Оракул открыл Эдипу не только его грядущую судьбу: в предсказании содержался скрытый намек на безвременную отсрочку. Ведь если Эдипу грозило убийство отца и кровосмесительный брак с матерью, то, никого не убивая и оставаясь совершенно целомудренным, он, с одной стороны, избавлял себя от преступлений, а с другой, не мог умереть, пока не совершит эти преступления. Всякий момент, в который он не совершал этих злодеяний, увеличивал время его жизни, — по мгновениям, по дням, по годам, по векам, наконец.
И если это не была форма бессмертия, это все-таки было основание для жизни.

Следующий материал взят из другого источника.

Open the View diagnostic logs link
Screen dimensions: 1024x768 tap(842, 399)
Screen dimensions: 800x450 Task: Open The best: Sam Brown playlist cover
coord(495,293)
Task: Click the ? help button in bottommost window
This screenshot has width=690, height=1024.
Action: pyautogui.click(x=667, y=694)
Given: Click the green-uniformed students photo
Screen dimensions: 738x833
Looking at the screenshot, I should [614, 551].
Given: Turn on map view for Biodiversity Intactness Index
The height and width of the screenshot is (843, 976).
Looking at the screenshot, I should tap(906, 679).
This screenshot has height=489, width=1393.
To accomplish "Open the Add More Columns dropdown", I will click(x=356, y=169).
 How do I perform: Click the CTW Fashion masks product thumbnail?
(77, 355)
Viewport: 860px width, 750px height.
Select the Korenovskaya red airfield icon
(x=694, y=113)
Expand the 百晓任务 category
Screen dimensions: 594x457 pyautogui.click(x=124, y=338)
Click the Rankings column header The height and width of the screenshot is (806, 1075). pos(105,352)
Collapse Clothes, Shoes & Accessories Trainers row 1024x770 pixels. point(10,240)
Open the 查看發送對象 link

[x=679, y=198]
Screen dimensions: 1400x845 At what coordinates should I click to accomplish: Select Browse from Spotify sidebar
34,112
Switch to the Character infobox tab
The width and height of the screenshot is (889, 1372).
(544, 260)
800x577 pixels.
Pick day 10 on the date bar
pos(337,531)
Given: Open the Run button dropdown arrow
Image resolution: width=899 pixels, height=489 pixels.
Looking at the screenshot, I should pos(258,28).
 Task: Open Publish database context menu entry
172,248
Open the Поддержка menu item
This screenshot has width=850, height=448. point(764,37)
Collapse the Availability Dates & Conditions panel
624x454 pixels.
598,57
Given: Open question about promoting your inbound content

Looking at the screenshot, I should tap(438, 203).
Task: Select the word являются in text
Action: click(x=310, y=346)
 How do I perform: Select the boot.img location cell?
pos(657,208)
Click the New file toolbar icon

Мало того, Эдип таким образом не только сам избегал смерти, но и избавлял от нее своих родителей: ведь если он не убивает Лайя, никто более не приносит ему смертельного ущерба, и если Эдип остается целомудренным, его мать Иокаста остается живой, потому что умереть она может только после того, как с ней совершится инцестуальный акт. Таким образом, ужасный текст пророчества содержал возможность для троих людей пополнить ряд бессмертных потомков бога Посейдона и нимфы Ливии.
Очевидно, что проблема бессмертия для Эдипа упирается, с одной стороны, в проблему связи времени и вечности, а с другой, — в проблему техники чтения текста пророчества.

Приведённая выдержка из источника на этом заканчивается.